A equipa de Lynch, que trabalhou com células da pele de elefantes africanos e asiáticos do zoo de San Diego na Califórnia, encontrou resultados semelhantes. Também descobriram mais de uma dúzia de cópias do TP53 em duas espécies extintas de mamute mas apenas uma cópia nos parentes vivos mais próximos dos elefantes, os manatins e os hiraxes.
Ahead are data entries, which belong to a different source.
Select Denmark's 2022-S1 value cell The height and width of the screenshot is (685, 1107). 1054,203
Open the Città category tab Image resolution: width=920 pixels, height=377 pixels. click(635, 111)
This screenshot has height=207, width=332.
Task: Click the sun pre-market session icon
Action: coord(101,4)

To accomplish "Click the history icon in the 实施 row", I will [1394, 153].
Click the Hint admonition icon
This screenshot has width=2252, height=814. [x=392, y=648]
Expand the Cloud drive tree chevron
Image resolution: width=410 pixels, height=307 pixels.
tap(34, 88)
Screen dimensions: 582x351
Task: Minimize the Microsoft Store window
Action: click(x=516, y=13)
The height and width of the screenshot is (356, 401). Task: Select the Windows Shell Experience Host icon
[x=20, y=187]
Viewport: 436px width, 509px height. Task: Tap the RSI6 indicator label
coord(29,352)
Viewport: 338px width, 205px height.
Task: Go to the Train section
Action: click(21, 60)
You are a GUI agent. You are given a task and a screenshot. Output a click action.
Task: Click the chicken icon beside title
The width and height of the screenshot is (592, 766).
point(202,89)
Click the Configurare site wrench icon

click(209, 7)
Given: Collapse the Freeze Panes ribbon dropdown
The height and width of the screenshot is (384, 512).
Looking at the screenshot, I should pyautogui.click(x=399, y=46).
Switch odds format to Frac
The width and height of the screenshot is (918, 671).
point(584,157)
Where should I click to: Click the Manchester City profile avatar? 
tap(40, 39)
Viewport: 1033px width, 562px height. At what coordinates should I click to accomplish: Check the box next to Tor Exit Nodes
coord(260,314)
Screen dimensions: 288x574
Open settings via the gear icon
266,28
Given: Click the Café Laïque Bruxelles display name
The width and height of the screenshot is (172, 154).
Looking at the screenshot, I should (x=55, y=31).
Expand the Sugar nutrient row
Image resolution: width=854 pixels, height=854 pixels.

Lynch pensa que as cópias extra evoluíram à medida que a linhagem que conduziu aos elefantes se expandia em tamanho mas provavelmente outros mecanismos biológicos também estarão envolvidos.

Mel Greaves, biólogo do cancro no Instituto para a Investigação do Cancro em Londres, concorda que o TP53 não pode ser a única explicação. “À medida que os animais grandes se tornam maiores, tornam-se cada vez mais lentos, abrandando o seu metabolismo e a taxa de divisão celular. Os mecanismos de protecção contra o cancro só são eficazes até um certo ponto, o que aconteceria se os elefantes fumassem e tivessem má dieta? Duvido que continuassem protegidos contra o cancro."